On Monday, the president also formally directed federal agencies to research smart-gun technology aimed at keeping unauthorized users from firing weapons, and to explore making such gun-safety advances a specification when the federal government, as the nation’s largest purchaser of firearms, buys its weapons.
NEW YORK TIMES EDITORIAL
On Tuesday in the East Room of the White House, President Obama formally announced that he would be taking a series of executive actions — all of them within his powers as president. It was an important step, since he sometimes seems alone in Washington in his willingness to take on the issue of guns. But none of his actions are aimed at taking weapons away from law-abiding citizens, and none will have that effect. In fact, there has been no bill in real contention in Congress for many years that would reduce the number of guns currently in circulation, or disarm any law-abiding Americans.
And yet, as happens every time, the response from the anti-regulation crowd (even before the White House said a word in public about Mr. Obama’s plans) was to deliberately misstate what Mr. Obama was intending. The president said he wanted to increase the number of government agents to process background checks and make the existing system more effective. He also plans to modestly expand the number of dealers who need federal licenses under current law and said he would ask Congress for more money to combat mental illness.
-.-.-
◆ Direction 1:
List each measure that the final paragraph of the gun-policy editorial says the president wanted or planned.
◆ Direction 2:
Extend the gun-policy editorial with the next few sentences, continuing after its final line.

◆ Source material:
-.-.-
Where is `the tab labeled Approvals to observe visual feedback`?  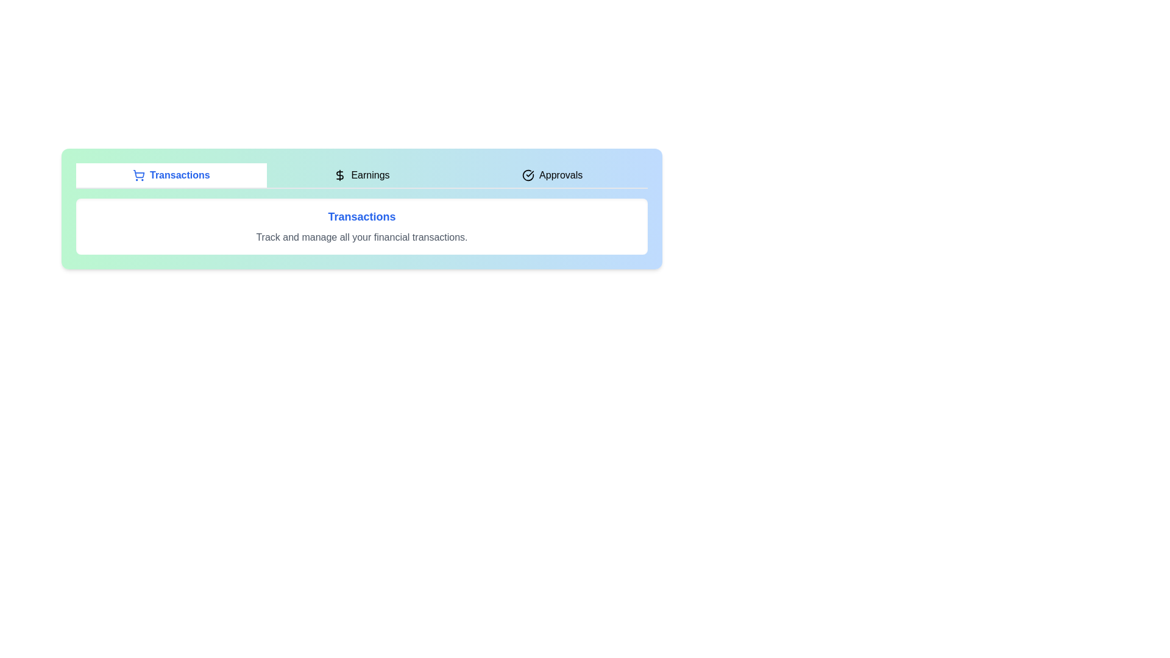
-.-.-
◆ Final answer 1:
- Increase the number of government agents who process background checks
- Make the existing background-check system more effective
- Modestly expand the number of dealers who need federal licenses under current law
- Ask Congress for more money to combat mental illness

◆ Final answer 2:
The Republican machine’s reaction took none of that into account.
Given the situation, it’s hard to imagine a serious conversation about guns as long as politicians in thrall to the gun lobby choose to misrepresent what supporters of gun safety laws are actually saying. Those supporters, by the way, include the 90 percent of Americans who favor universal background checks for gun buyers.
The hear-nothing crowd did not budge when college students were slaughtered on campuses like Virginia Tech, when grade school children were massacred in Connecticut, when people were shot to death in a movie theater in Colorado — and in so many other places, including every day on our streets and in our homes.
They were not even moved to have a serious conversation about gun safety after self-proclaimed Islamist terrorists attacked law-abiding American citizens in California using weapons obtained in the free market of death-dealing instruments so highly prized by the National Rifle Association and those who do its bidding.